So, here we sat in this hole in the ground, just waiting and watching, until about midnight, when we could hear strange noises in the fog. It was very dark and our visibility was extremely limited, but, we were able to discern what was making the strange noise as about a dozen Germans soldiers riding on bicycles came into view. They stopped in the road when they came on the mines. Being unaware of our presence, not 10 yards away, they stood there in front of us, in the middle of the road, probably talking over what to do next. We could hear the language was not English and they were wearing "square" helmets. Sewell and I were in big trouble. This was a first for us, to be this close to the enemy. Thinking that there was too many for us to take on with a carbine, I took the telephone and whispered our situation to Captain Brown. His orders were to, "Keep your head down and when you hear me fire my .45 the first time we will sweep the road with the AAA quad 50's. When that stops, I'll fire my .45 again and then we will hold fire while you two come out of your hole and return to the CP. Make it quick!" And that's the way it happened. That German patrol never knew what hit them. On hearing the .45 the second time, Ken and I left our hole, and keeping low, ran back toward our perimeter. I was running so hard that my helmet bounced off my head and went rolling out into the darkness. I thought, "to hell with it", and never slowed down to retrieve it. I lost sight of Ken and honestly don't remember ever seeing him again. (I heard many years later that he was captured along with Bernard Strohmier, John Gatens and others after the Germans took the crossroads.)
By calling out the password "Coleman," I got safely past our perimeter defense and was then shot at (and missed) by somebody at the howitzer position as I approached it. After a blast of good old American obscenities they allowed me through and I reported to Captain Brown. (The official book says that there was an eighty man patrol from the 560th Volks Grenadier Division and the 2nd Panzer Division out there that night. Maybe the rest of them were back in the fog somewhere.)
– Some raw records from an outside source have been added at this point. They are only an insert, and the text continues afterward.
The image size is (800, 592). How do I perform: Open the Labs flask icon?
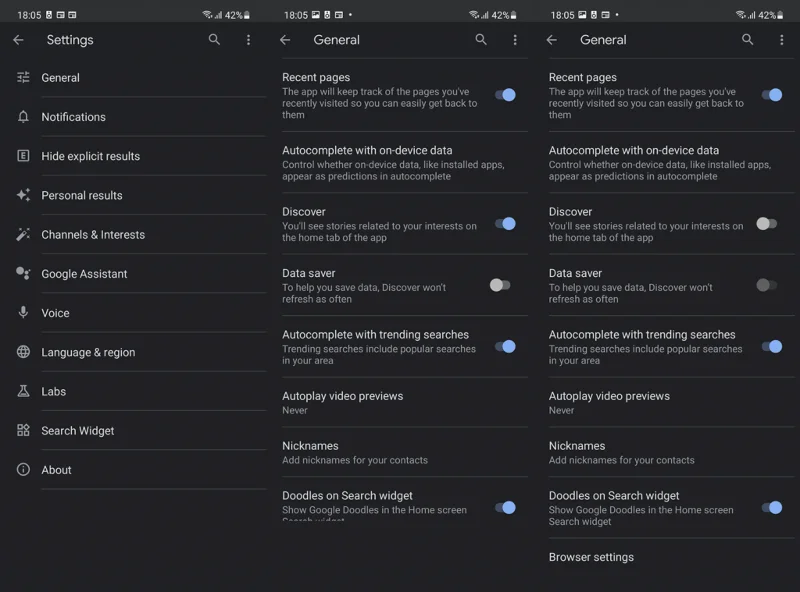23,391
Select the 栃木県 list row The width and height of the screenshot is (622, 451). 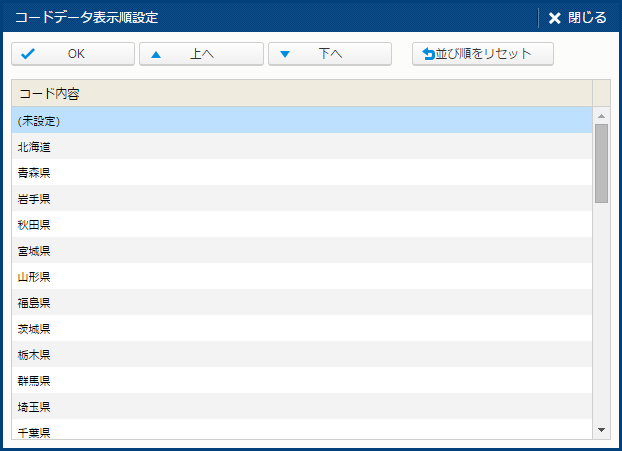[300, 355]
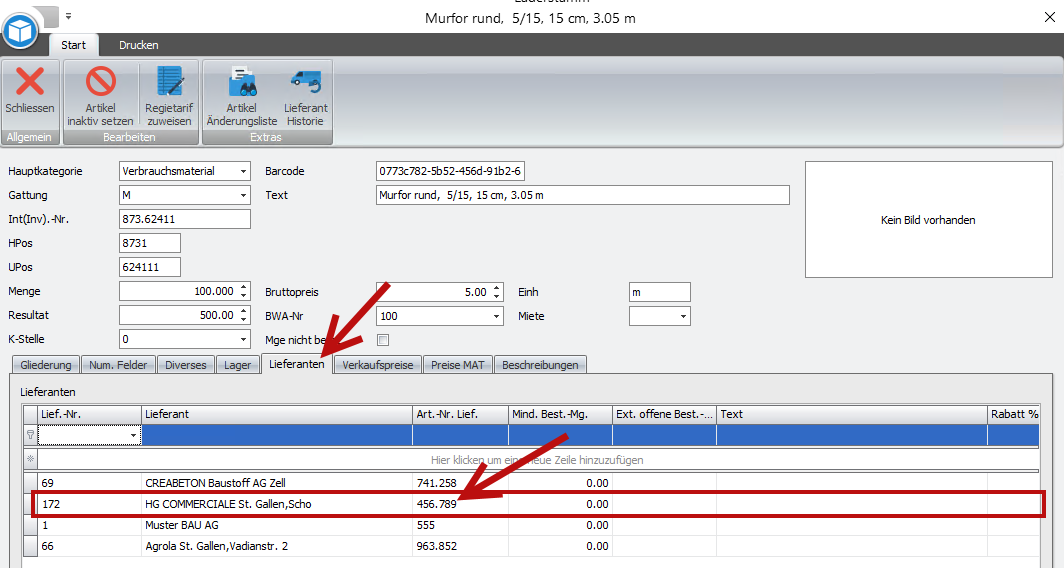
Task: Increase Menge with spinner up arrow
Action: [x=243, y=288]
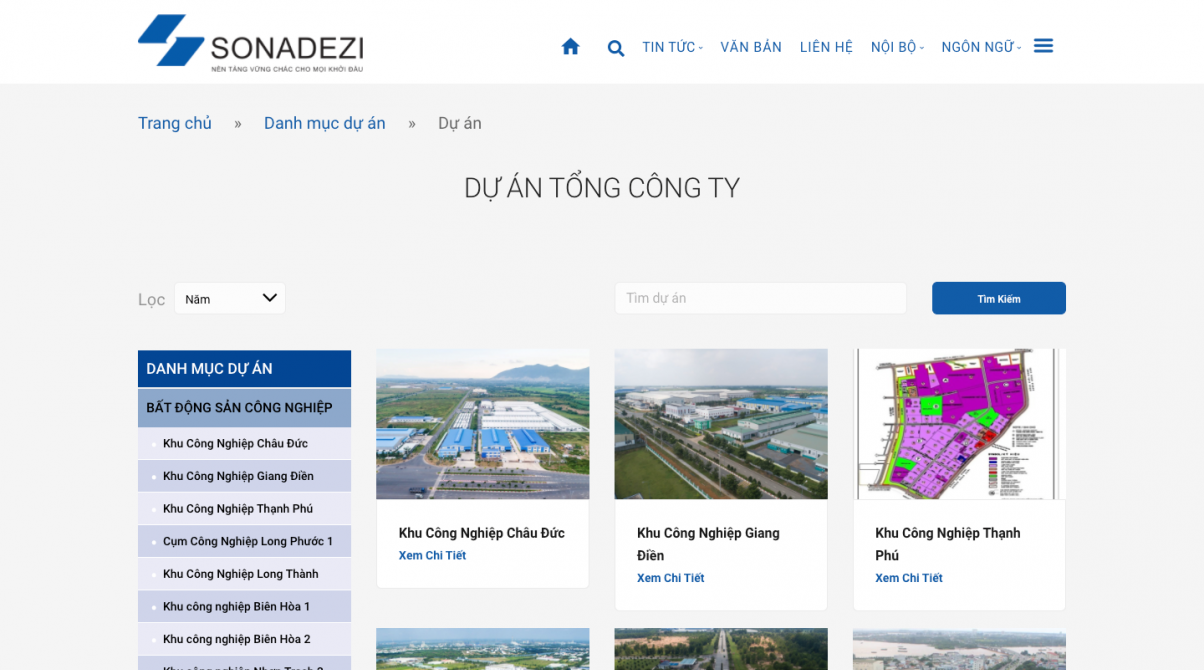Open the hamburger menu icon
Screen dimensions: 1204x670
(x=1043, y=46)
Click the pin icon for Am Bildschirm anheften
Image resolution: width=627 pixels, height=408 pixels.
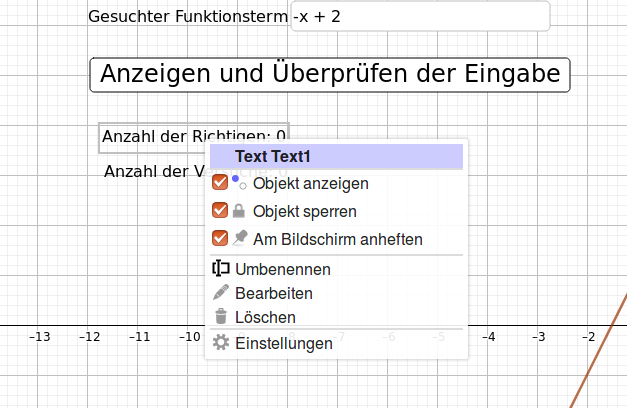pos(240,238)
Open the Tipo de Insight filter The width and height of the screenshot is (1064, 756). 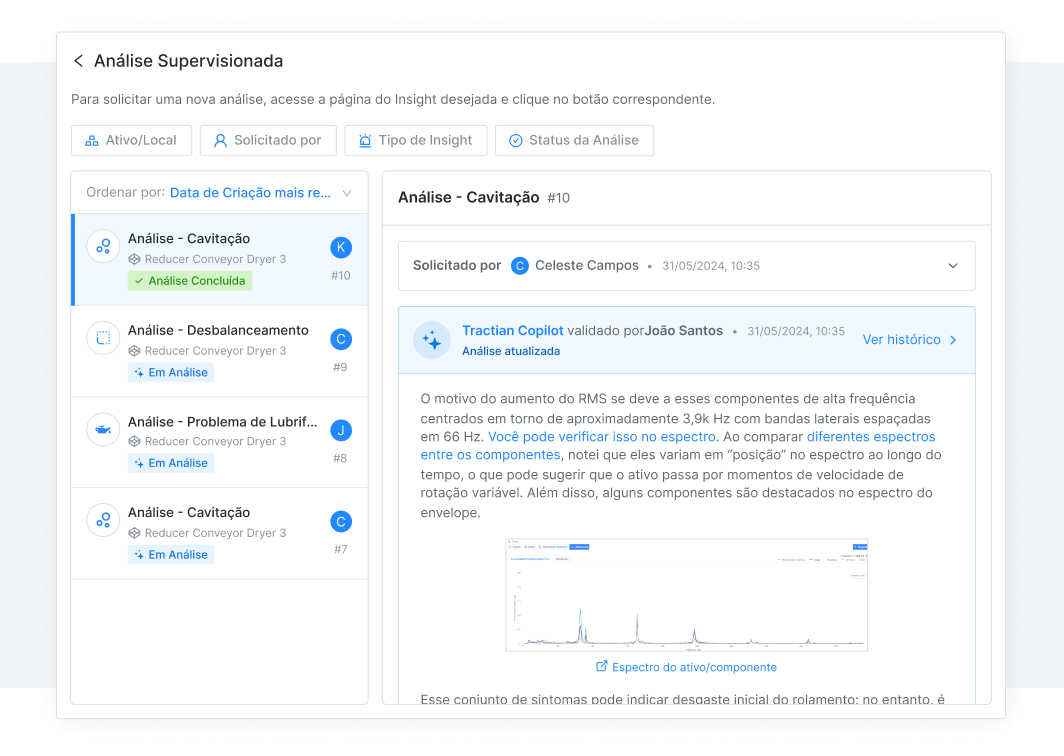click(x=415, y=141)
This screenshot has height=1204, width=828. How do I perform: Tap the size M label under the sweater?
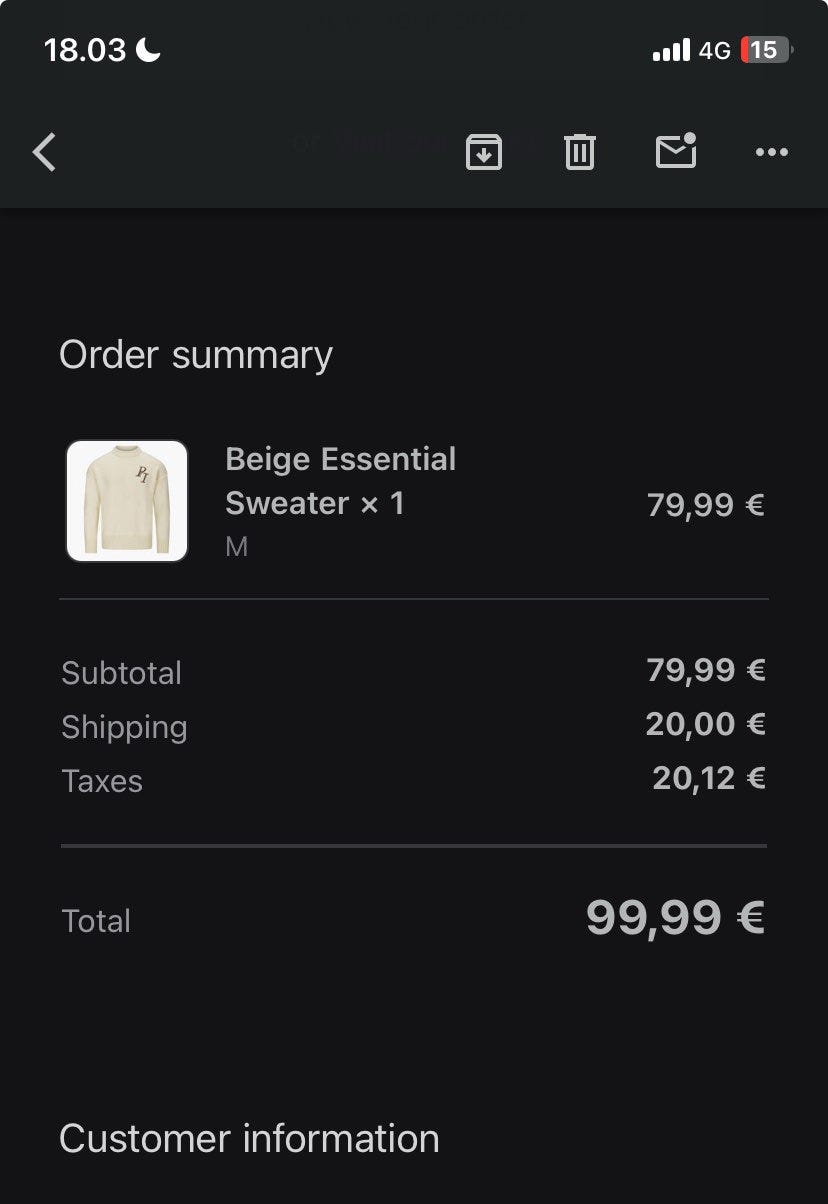click(237, 547)
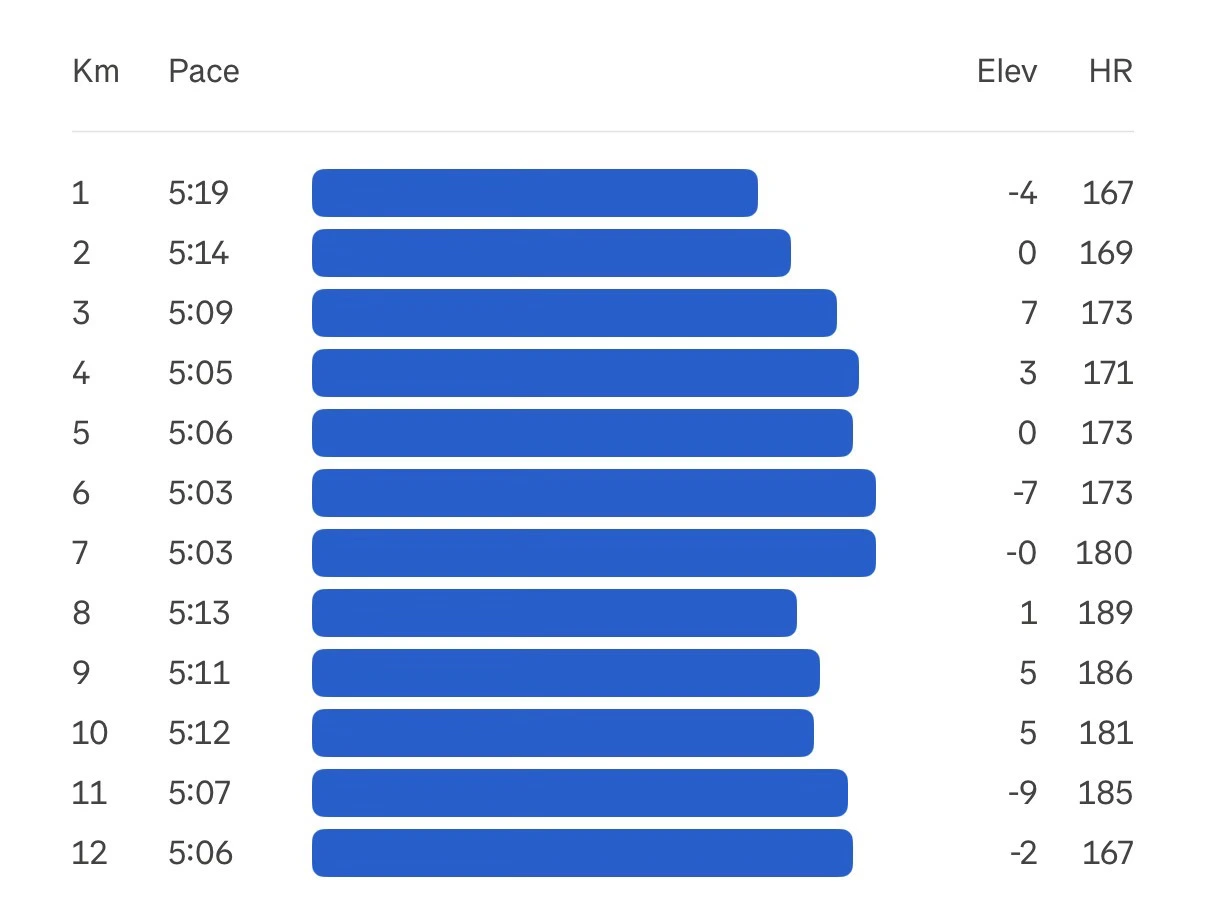This screenshot has height=917, width=1206.
Task: Click elevation value -9 in km 11 row
Action: click(1021, 793)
The next morning, 21 Dec., I was sent forward to have a look around and found several dead German soldiers in the snow. I was not at all comfortable with that, and was happy to have not found any live ones. The enemy had apparently pulled back after we had cut down their advance group the night before. All that day was spent digging and improving our defensive perimeter. We were given some "warming time", off and on, inside the stone building being used as a CP. At one point, I was detailed to guard two German prisoners that were brought in. I never learned the circumstances of their capture. One, an officer, spoke good English and warned us that the German Army was coming through us and would kill anyone in the way and push the rest into the English Channel, so, we could save everybody a lot of trouble by surrendering to him right then and there. Right.
There were some American stragglers in and out during the day. A few stayed, some left. I really didn't know what was going on, or who they were. I was mostly out of touch, occupying a foxhole. Apparently, there was still one of the roads open to our forces to the west. At one point a Sherman tank came along and was set up in front of our CP and fired a few rounds across the field and into the forest at some distant soldiers running from tree to tree for cover. I supposed that they were enemy, too far off to see for sure. I doubt that any were hit at that distance in any case.